**To do:** From the entries that follow, copy exactly the lines beginning at the line holding "Open the OpenStreetMap attribution link" and continuing through the line holding "The height and".
** Opening Materials provided block **
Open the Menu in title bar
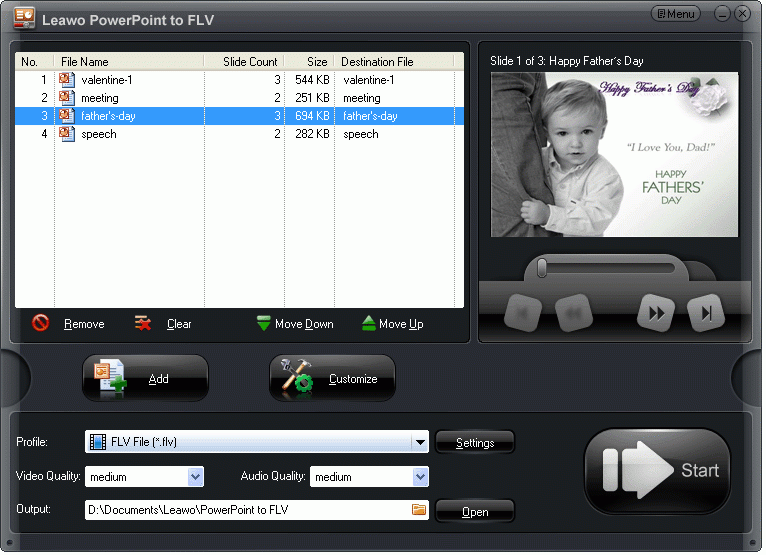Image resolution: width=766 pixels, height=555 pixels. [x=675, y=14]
** Closing Materials provided block **
** Opening Materials provided block **
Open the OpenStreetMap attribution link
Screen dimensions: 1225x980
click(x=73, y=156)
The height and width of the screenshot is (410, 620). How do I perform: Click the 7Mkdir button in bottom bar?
** Closing Materials provided block **
**Result:**
Open the OpenStreetMap attribution link
Screen dimensions: 1225x980
click(x=73, y=156)
The height and width of the screenshot is (410, 620). How do I perform: Click the 7Mkdir button in bottom bar?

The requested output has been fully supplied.